START Extract to read
Now that the policies the Chancellor first thought to apply are failing to work as intended, he is adopting an incoherent collection of ad hoc measures. It is starting to look like a panic response. It is dangerous. We would not expect him to take steps to apply LVT as we would wish to see it. It is not in the Tory DNA. But the principles from which we are working would nevertheless point to a set of policies – none of them in the slightest bit radical – that would at least have a fair chance of getting things moving in the right direction.

 

  • Reduce the rate of VAT
  • Raise income tax and NI thresholds, with partial offsetting with a higher standard rate of tax.
  • Raise the Council Tax ratio from the present 1:3 for Band A/Band H properties
  • Allow 18 months for all existing outstanding residential planning consents to be completed before they become liable for Council Tax as if they had been built.
  • Impose UBR on sites with commercial planning consent, after reasonable warning period.
END Extract to read
Activities
A: Reproduce word for word the part of the passage on the Chancellor's tax measures that opens with the words containing "Now that the" and closes with "rate of tax.".
B: Carry on the passage on the Chancellor's tax measures, picking up right after its final line.
START Entries supplied
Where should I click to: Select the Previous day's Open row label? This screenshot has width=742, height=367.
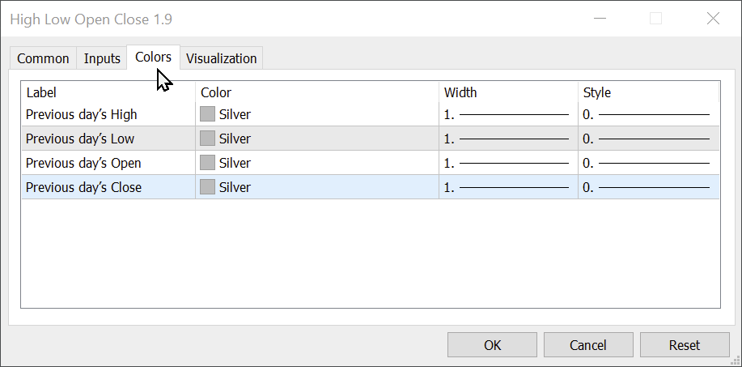point(83,163)
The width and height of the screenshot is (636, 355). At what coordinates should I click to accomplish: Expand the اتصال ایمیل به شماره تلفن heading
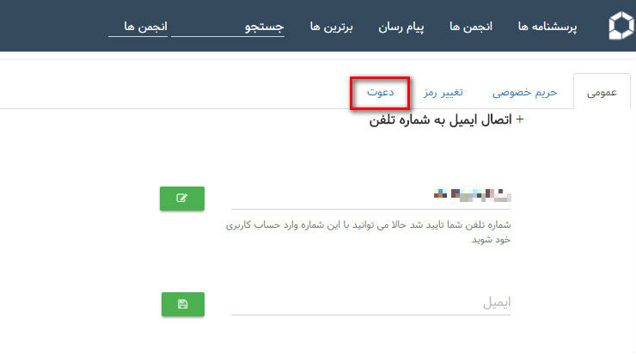[x=440, y=120]
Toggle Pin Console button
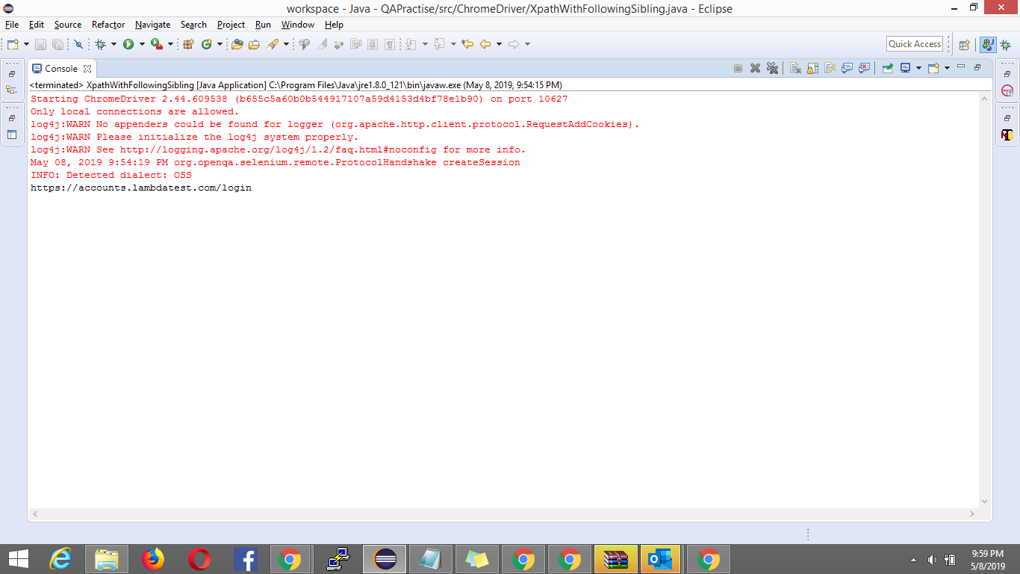 pos(887,68)
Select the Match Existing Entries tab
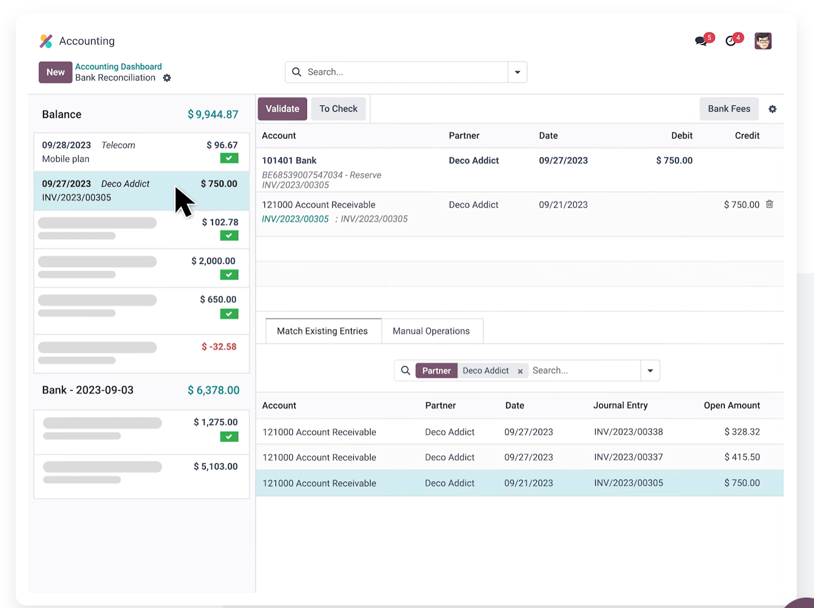 coord(322,331)
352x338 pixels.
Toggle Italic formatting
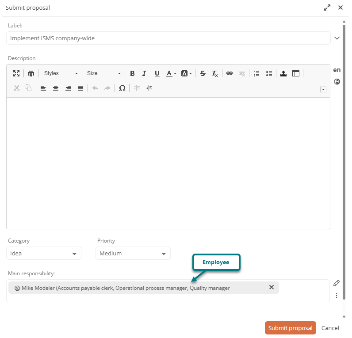click(x=144, y=73)
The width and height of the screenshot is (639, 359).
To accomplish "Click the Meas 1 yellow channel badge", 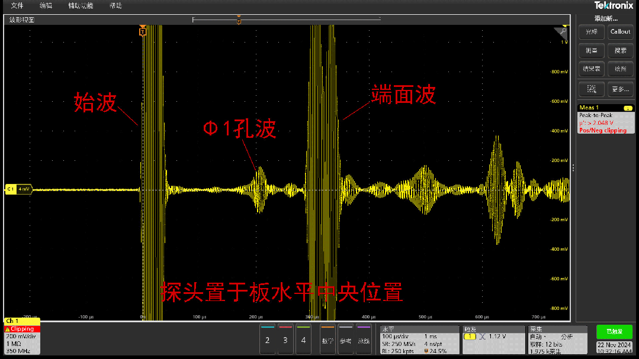I will point(627,108).

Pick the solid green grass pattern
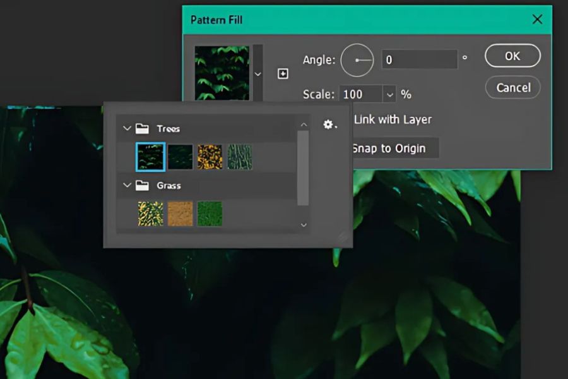(210, 214)
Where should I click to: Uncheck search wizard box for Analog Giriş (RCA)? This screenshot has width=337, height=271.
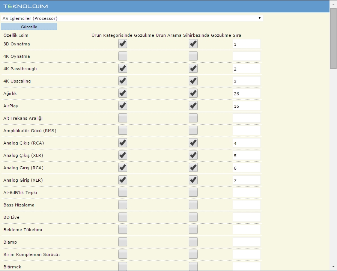193,167
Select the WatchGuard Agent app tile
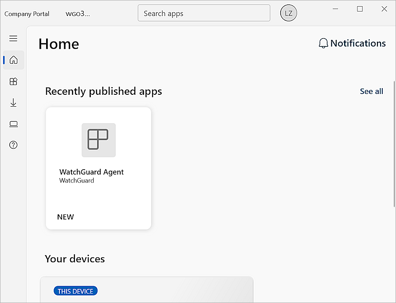 pos(98,168)
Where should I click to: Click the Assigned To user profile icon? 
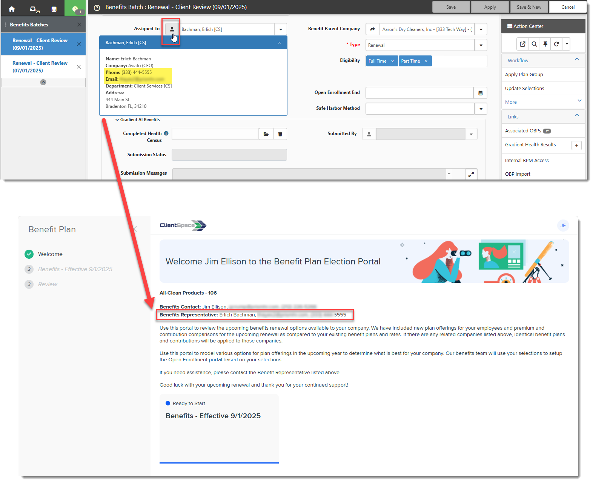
END Entries supplied
Responses by task
A:
Now that the policies the Chancellor first thought to apply are failing to work as intended, he is adopting an incoherent collection of ad hoc measures. It is starting to look like a panic response. It is dangerous. We would not expect him to take steps to apply LVT as we would wish to see it. It is not in the Tory DNA. But the principles from which we are working would nevertheless point to a set of policies – none of them in the slightest bit radical – that would at least have a fair chance of getting things moving in the right direction.

 

  • Reduce the rate of VAT
  • Raise income tax and NI thresholds, with partial offsetting with a higher standard rate of tax.

B:
  • Raise the Business Rate (UBR)
  • Abolish upwards-only rent revision clauses so that tenants can negotiate with landlords to compensate for higher UBR and Council Tax
  • Abolish the agricultural rates exemption at next NDDR valuation
  • Make “constructive demolition” (to avoid UBR) subject to a general anti-tax-avoidance rule.
  • Put HS2 on hold and bring forward the many smaller and local infrastructure schemes that have been brought to an advanced planning stage and then abandoned or deferred
  • Give local authorities money to mend their roads and pavements.

What we find worrying is that neither Labour or the LibDems are flying a kite for these proposals.